Punti di domanda. Tra i dubbi rimasti sul tavolo c’è anzitutto la formazione della “squadra Juncker”. Perché il collegio dei commissari dovrà essere costituito sulla base delle competenze dei singoli candidati indicati dai governi degli Stati membri, rispettando al contempo una distribuzione delle deleghe che soddisfi ancora una volta le ambizioni degli Stati, il peso specifico tra le famiglie politiche (popolari, socialdemocratici, liberaldemocratici, conservatori…), la “parità di genere”. Si tratta di ostacoli non insormontabili, ma da non sottovalutare. Anche perché il Parlamento europeo – altra incognita – ha il potere di promuovere o bocciare i singoli aspiranti commissari o l’intero collegio: e Juncker non può permettersi uno scivolone a Strasburgo. Lo stesso Parlamento ha sollecitato Juncker a imboccare la strada della crescita e della flessibilità, e il presidente in pectore della Commissione ha tirato fuori dal cilindro un piano di investimenti da 300 miliardi: ora dovrà passare dalle enunciazioni ai fatti.
Economia, frontiere esterne. Sul fronte dei dossier aperti, delle emergenze che bussano alla porta di Bruxelles, il quadro è piuttosto complicato.
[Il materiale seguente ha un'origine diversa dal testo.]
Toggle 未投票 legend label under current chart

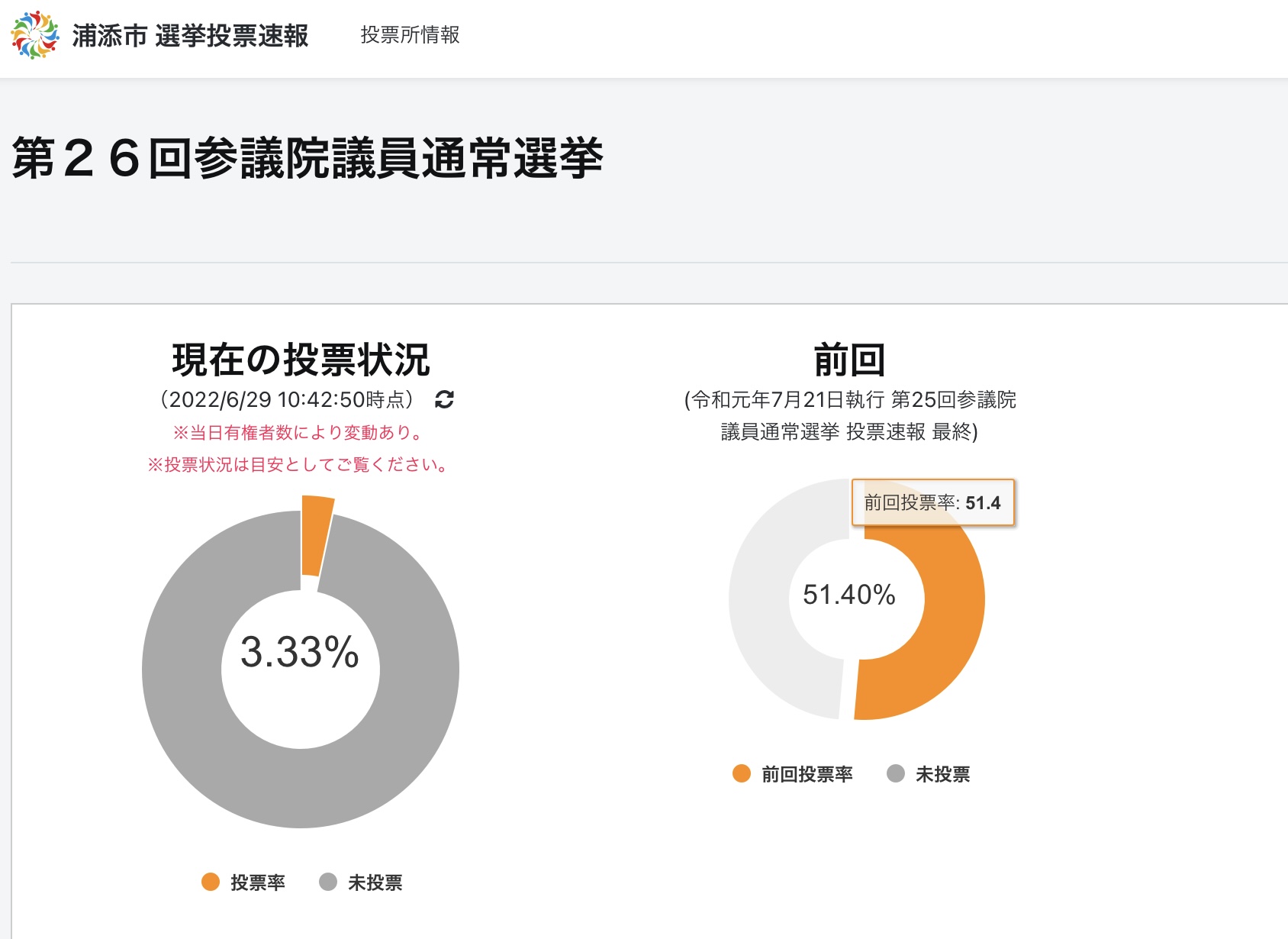tap(375, 883)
Una lettura delle “Conclusioni” del Consiglio europeo segnala che al primo posto permane la crisi economica. I 28 hanno stabilito di rivedersi a inizio ottobre a Roma per un summit straordinario. Nel documento si legge: “Nonostante miglioramenti di rilievo delle condizioni dei mercati finanziari e gli sforzi strutturali compiuti dagli Stati, la situazione economica e occupazionale in Europa desta notevoli preoccupazioni. Nelle ultime settimane i dati economici hanno confermato che la ripresa, in particolare nella zona euro, è debole, l’inflazione straordinariamente bassa e la disoccupazione inaccettabilmente elevata”. Quindi il primo punto dell’agenda è l’economia. Ci sono poi le “minacce esterne” e gli innumerevoli conflitti attorno all’Ue: l’Ucraina, la Terra Santa, Iraq e Siria, senza trascurare la diffusione dell’ebola.
Questione di fiducia. Non mancano altri problemi interni: il Regno Unito appare sempre più distante da Bruxelles; la strada dei Balcani verso la democrazia europea non è lineare (la Bosnia Erzegovina prepara le elezioni in un clima interno di divisione e di povertà, il Kosovo è una pentola in ebollizione, la Serbia è un’incognita); la Scozia va alle urne per decidere se staccarsi da Londra e, quindi, dall’Unione; i separatisti catalani non rinunciano alle loro posizioni oltranziste. L’Unione oggi ha bisogno di misurare soprattutto la volontà condivisa di costruire una “casa comune” utile per tutti, che si fondi soprattutto sulla reciproca fiducia fra i governi, tra questi e i cittadini, tra gli Stati membri e l’Ue. La fiducia – in politica come in economia – è un elemento impalpabile, non misurabile, eppure essenziale. Senza non si va da alcuna parte, mentre con la fiducia nel motore si possono superare ostacoli che a prima vista appaiono invalicabili.